Footnote: 5 5/ This date was stipulated by the parties.
Footnote: 6 6/ All regulations are cited in their current form unless otherwise noted.
Footnote: 7 7/ The inclusion of this asset in the balance sheet of the financial statement may also be argued on a broader basis, namely that ED should consider all assets and liabilities of the school-owner where the school is operated as a sole proprietorship. The foundation for this argument is that ED looks to all assets of the sole proprietor, whether personal or associated with the school, to satisfy any liability arising out of the administration of Title IV programs. In view of the nexus of the building to the business in the instant case, this issue need not be addressed here.
Footnote: 8 8/ This conclusion was apparently also reached by an unknown ED employee who reviewed this document as reflected by the comment, "on cash basis . . .," written on the face of the financial statement.
Footnote: 9 9/ In its brief, ED also asserts a violation for Katie's failure to file an audit for the award year ending 1986. However, this ground was not included in ED's notice of termination and fine.
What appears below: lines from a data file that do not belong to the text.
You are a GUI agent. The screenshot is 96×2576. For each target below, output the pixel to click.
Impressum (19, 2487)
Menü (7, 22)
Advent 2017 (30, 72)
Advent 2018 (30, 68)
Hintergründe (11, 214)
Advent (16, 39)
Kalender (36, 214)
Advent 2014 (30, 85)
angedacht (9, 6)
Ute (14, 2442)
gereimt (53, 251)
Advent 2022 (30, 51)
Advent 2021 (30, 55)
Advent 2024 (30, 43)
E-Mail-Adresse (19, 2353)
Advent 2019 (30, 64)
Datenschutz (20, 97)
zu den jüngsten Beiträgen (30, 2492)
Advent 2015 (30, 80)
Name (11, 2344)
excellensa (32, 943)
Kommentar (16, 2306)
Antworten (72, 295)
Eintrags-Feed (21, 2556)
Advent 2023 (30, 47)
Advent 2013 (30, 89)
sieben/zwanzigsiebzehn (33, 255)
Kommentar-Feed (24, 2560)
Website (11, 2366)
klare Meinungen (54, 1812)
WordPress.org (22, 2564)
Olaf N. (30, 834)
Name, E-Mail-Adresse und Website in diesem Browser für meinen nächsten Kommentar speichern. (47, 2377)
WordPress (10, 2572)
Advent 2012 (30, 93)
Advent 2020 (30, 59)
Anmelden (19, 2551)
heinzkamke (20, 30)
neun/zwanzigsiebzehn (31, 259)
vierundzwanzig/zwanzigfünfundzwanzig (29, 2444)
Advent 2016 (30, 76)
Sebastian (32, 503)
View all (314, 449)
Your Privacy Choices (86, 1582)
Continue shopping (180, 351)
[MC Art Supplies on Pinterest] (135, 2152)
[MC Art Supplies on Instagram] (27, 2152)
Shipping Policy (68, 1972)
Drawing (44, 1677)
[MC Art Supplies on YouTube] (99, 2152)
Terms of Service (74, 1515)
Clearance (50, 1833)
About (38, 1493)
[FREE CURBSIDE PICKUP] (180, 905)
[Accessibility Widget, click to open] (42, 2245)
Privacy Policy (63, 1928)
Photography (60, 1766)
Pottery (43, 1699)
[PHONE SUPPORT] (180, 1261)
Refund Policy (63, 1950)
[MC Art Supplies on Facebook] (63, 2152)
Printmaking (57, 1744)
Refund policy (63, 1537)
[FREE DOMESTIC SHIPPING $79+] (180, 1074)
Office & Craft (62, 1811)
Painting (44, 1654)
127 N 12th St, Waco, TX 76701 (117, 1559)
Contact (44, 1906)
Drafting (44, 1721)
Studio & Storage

Absent such an inclusion, this matter is not properly before the tribunal. 34 C.F.R. § 668(b)(1)(i); In re Hartford Modern School of Welding, Dkt. No. 90-42-ST, U.S. Dep't of Education (Jan. 31, 1991) at 9 n.9.
Footnote: 10 10/ The audit provides an external means of evaluating the accuracy of an institution's determination of students' eligibility, its awarding and disbursing of aid, and its refunds of students' unearned tuition and other costs. Id. at 11.
Footnote: 11 11/ The terms of the "teach-out" program are as follows:

    1. On or after the date this initial decision (or any revision thereof by the Secretary) becomes a final decision of ED, Katie may not enroll new students whose education will be paid, in whole or part, pursuant to the student financial assistance programs under Title IV of the Higher Education Act of 1965, as amended. In the event this initial decision is not appealed to the Secretary, this date is 20 days after the initial decision is received by both parties. 34 C.F.R. § 668.90(c)(1).

    2. Katie may not be placed on the reimbursement payment system by ED unless it violates the repayment agreement with ED pertaining to the $33,853 of debt determined in the program review identified as PRCN: 88106010.

    3. Katie's eligibility to participate in the student financial assistance programs under Title IV of the Higher Education Act of 1965, as amended, is terminated effective the earlier of--

(a) the date on which a student would complete the 900 clock hour program of Katie assuming he or she was enrolled as a full-time student on the day before the initial decision in this case (or any revision thereof by the Secretary) became a final decision of
ED;

(b) nine months after the date upon which the initial decision in this case (or any revision thereof by the Secretary) became a final decision of ED; or

(c) 45 days after the date upon which the initial decision in this case (or any revision thereof by the Secretary) became a
final decision of ED, where the fines imposed by this initial decision (or any revision thereof by the Secretary) are not paid within 30 days after the date upon which the initial decision in this case (or any revision thereof by the Secretary) became a final decision of ED.


Footnote: 12 12/ This value presumably reflects an appraisal. The curatrix incurred $1,200 in appraiser fees and, based on a review of the assets in the possession of the curatrix, this asset and some personal effects listed at $20,000 are the only assets which appear to require an appraisal to determine their value.
Footnote: 13 13/ A lesser penalty such as a fine is inappropriate in this case because it would simply aggravate Katie's financial condition--the primary basis for the imposition of the termination of Katie's eligibility. Moreover, in light of Katie's historical earnings, it appears unlikely that there will a significant change in its net worth in the future.
Footnote: 14 14/ ED requires the certification by the accountant or expert so that it avoids the necessity of reviewing the institution's documents and records.